**The task**
Would you please set down the data again exactly as given, excluding the pictures?

**Data section**
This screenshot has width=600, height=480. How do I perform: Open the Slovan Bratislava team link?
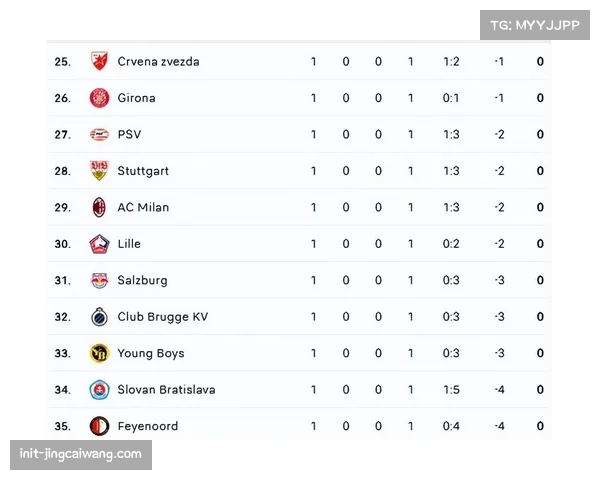coord(166,390)
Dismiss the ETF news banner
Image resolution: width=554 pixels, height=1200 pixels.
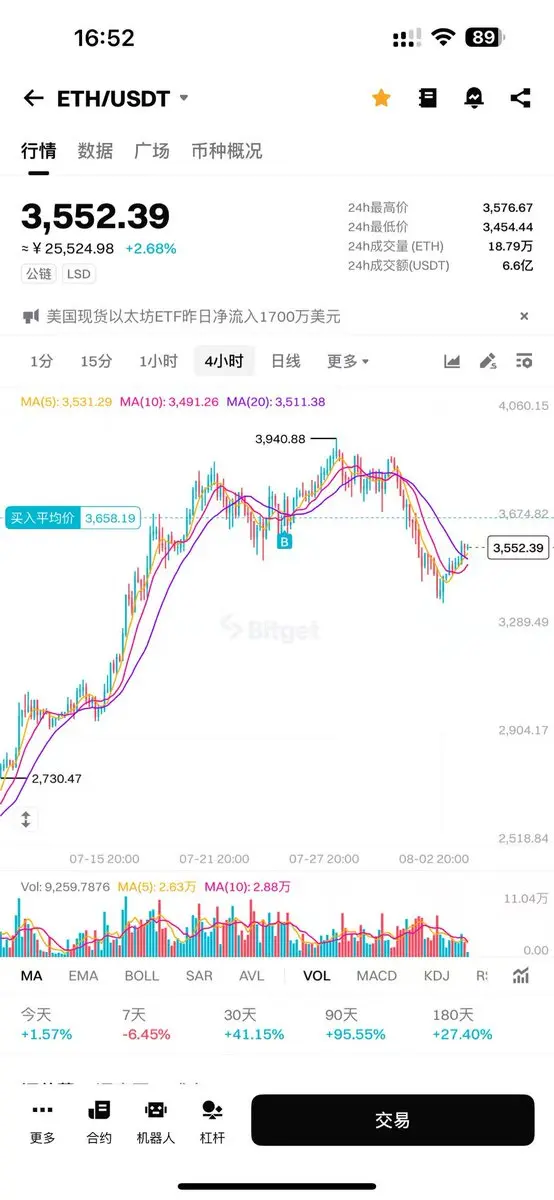pos(523,316)

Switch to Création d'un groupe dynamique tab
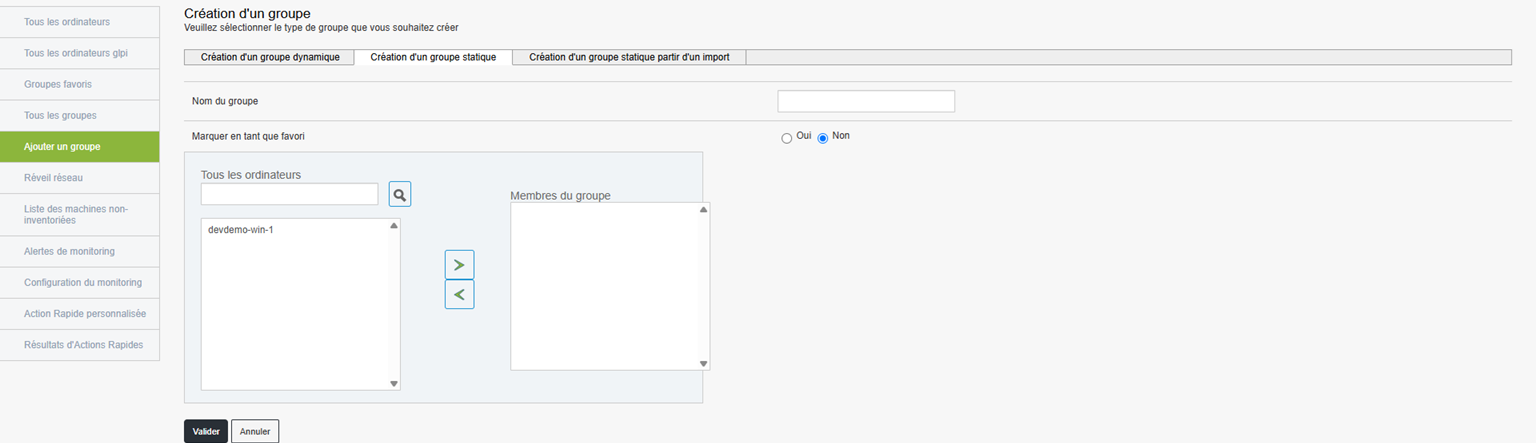pos(270,57)
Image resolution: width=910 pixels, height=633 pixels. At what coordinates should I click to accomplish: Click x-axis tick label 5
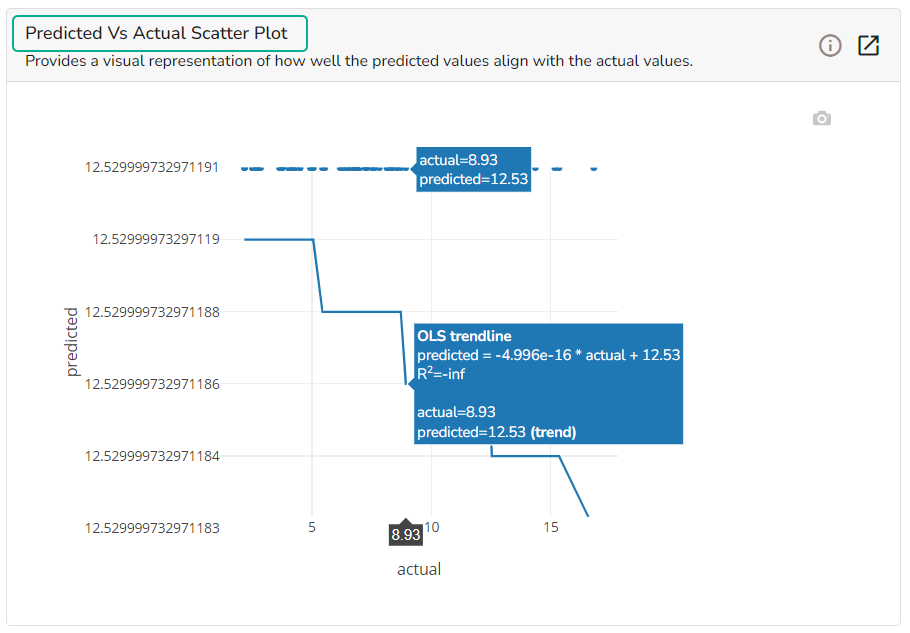312,526
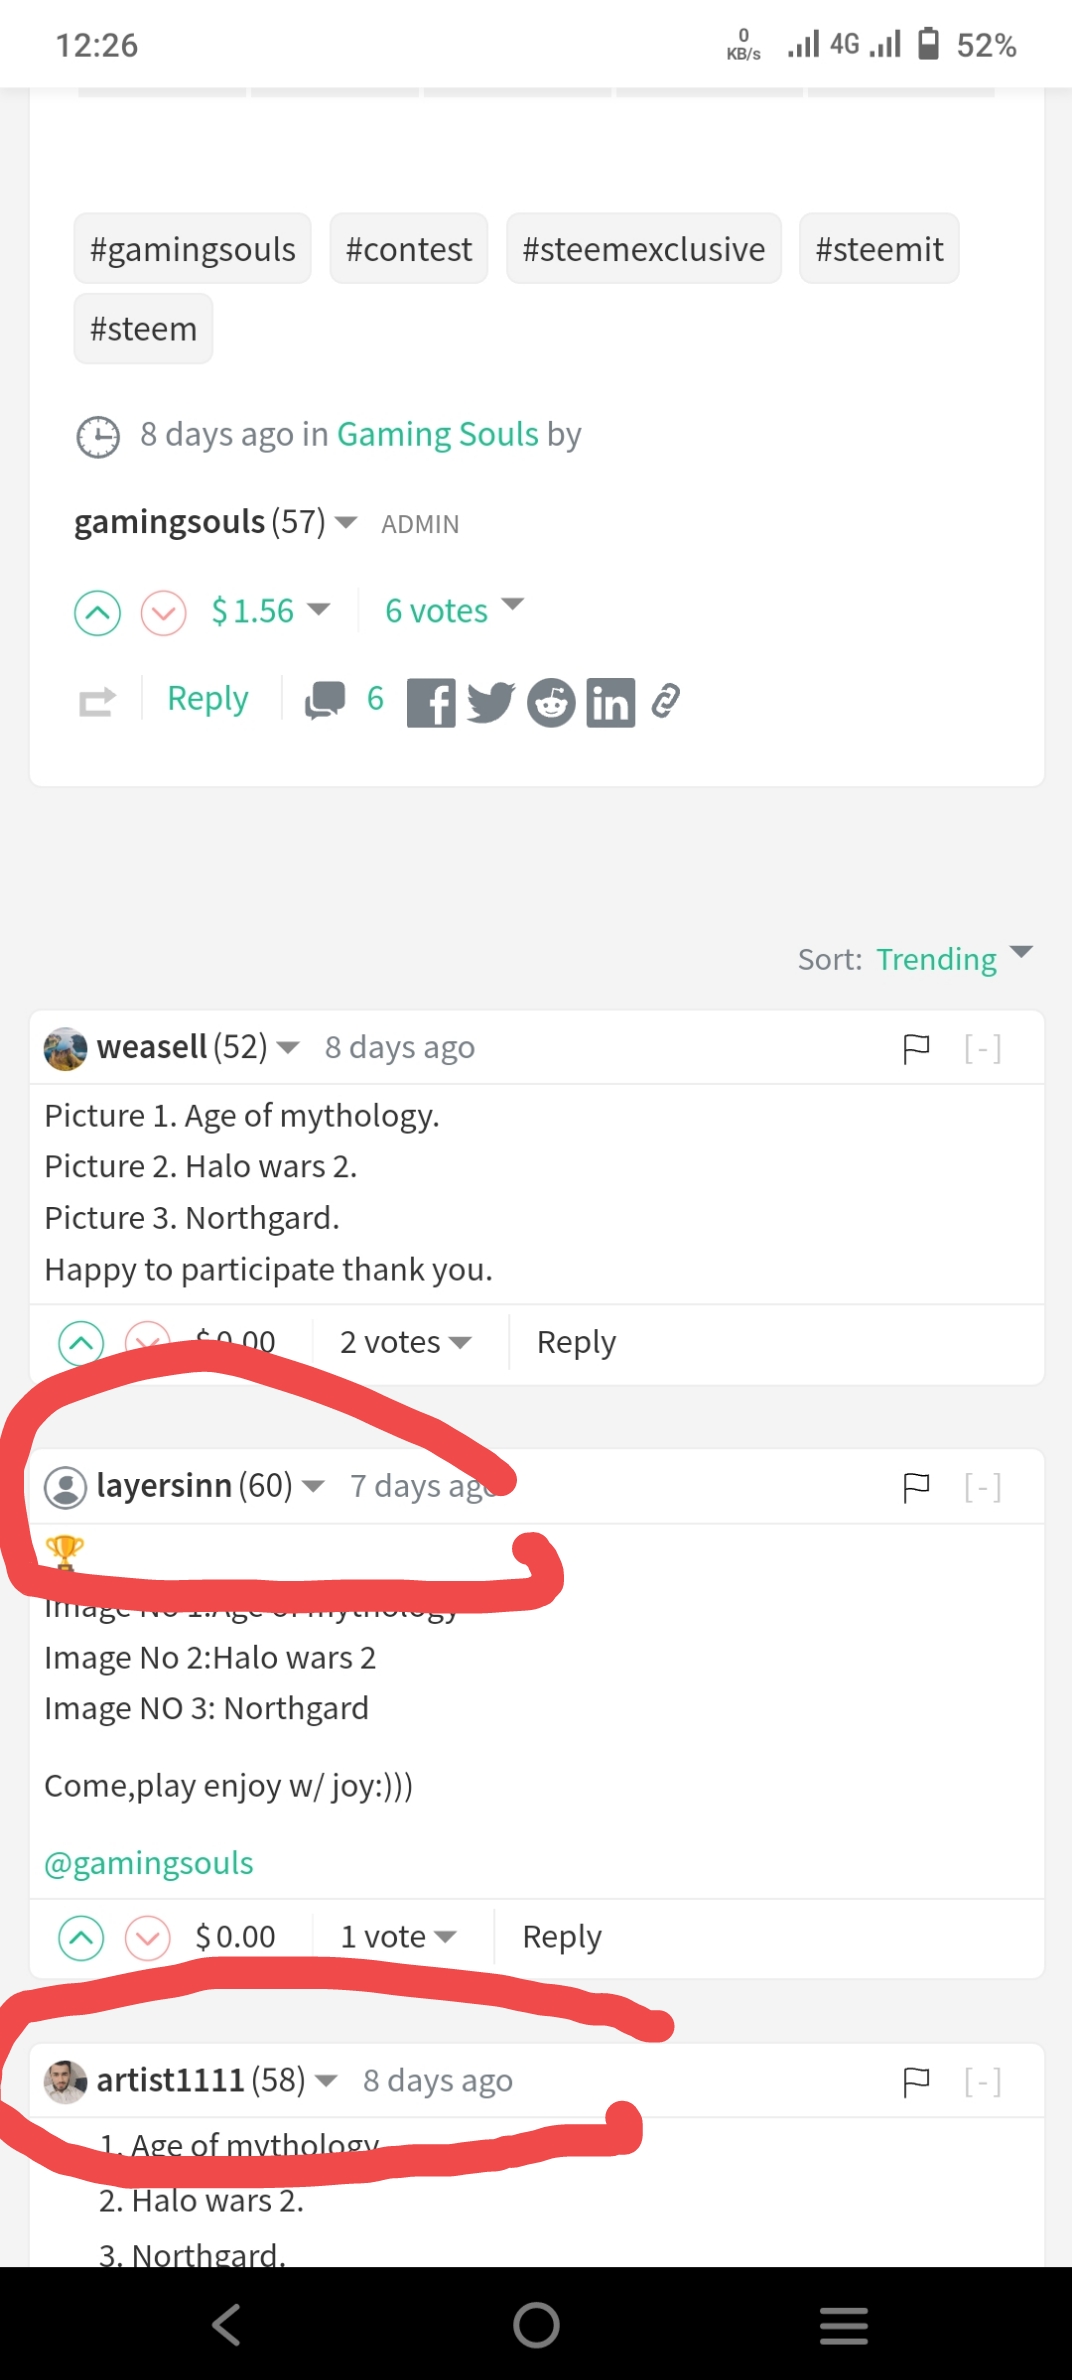Open the Gaming Souls community link
The image size is (1072, 2380).
point(438,434)
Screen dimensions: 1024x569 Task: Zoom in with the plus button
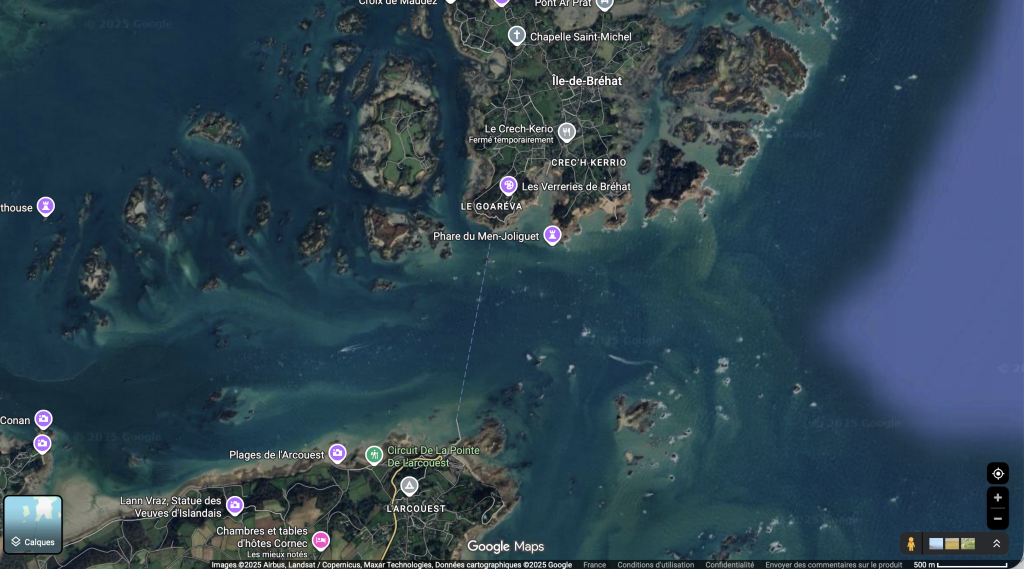pyautogui.click(x=997, y=498)
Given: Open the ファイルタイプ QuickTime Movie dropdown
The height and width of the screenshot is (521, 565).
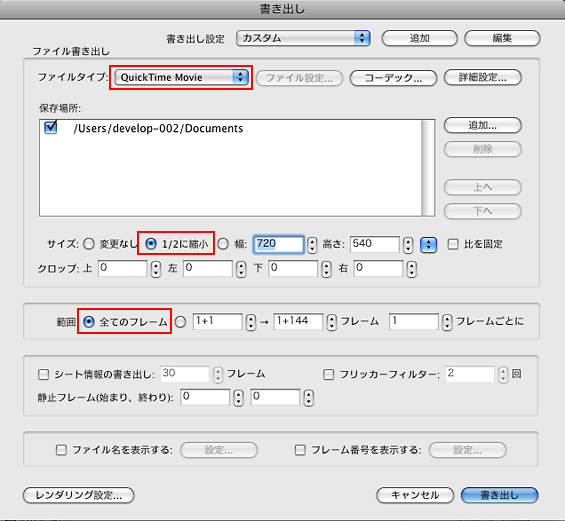Looking at the screenshot, I should [181, 77].
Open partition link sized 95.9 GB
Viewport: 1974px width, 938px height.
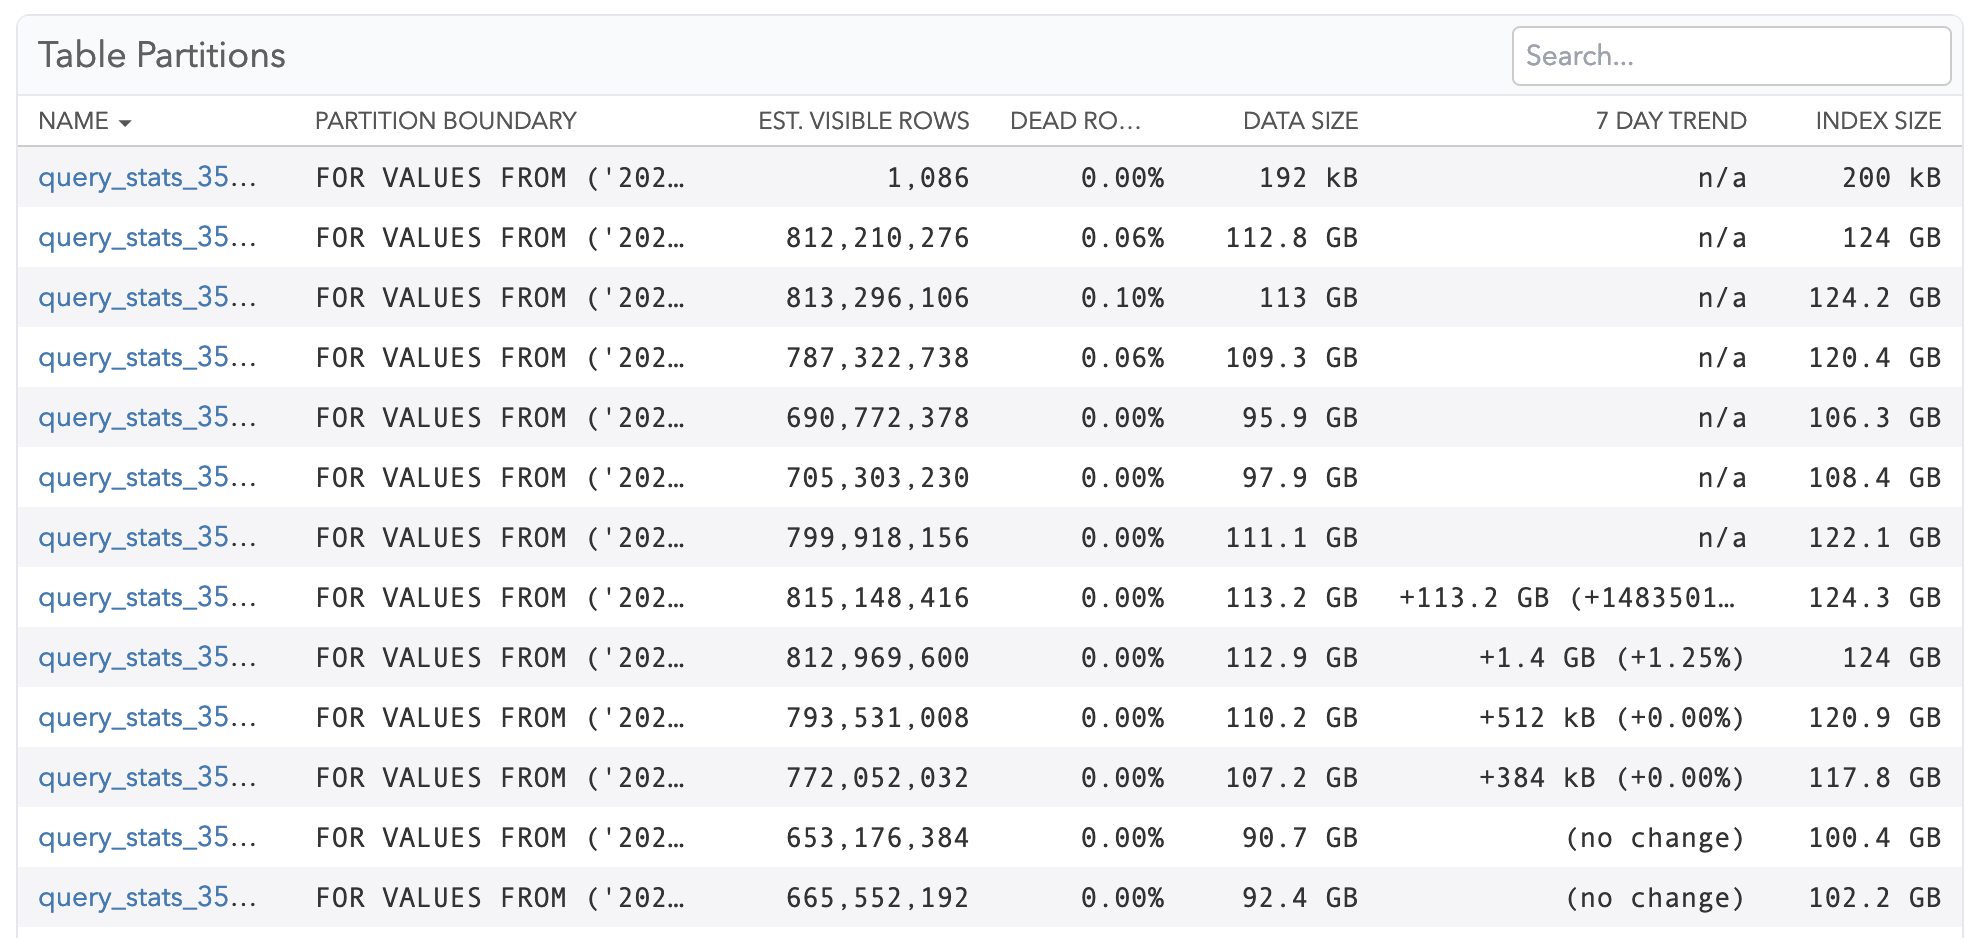pos(147,417)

**Reply**
This screenshot has width=600, height=480. How do I perform: Open the Slovan Bratislava team link?
coord(166,390)
Dismiss the ETF news banner
Image resolution: width=554 pixels, height=1200 pixels.
pos(523,316)

Switch to Création d'un groupe dynamique tab
pos(270,57)
Image resolution: width=910 pixels, height=633 pixels. At what coordinates should I click to accomplish: Click x-axis tick label 5
312,526
Open the Gaming Souls community link
The image size is (1072, 2380).
point(438,434)
Screen dimensions: 1024x569 Task: Zoom in with the plus button
pyautogui.click(x=997, y=498)
Given: Open the ファイルタイプ QuickTime Movie dropdown
The height and width of the screenshot is (521, 565).
Looking at the screenshot, I should [181, 77].
Open partition link sized 95.9 GB
Viewport: 1974px width, 938px height.
pos(147,417)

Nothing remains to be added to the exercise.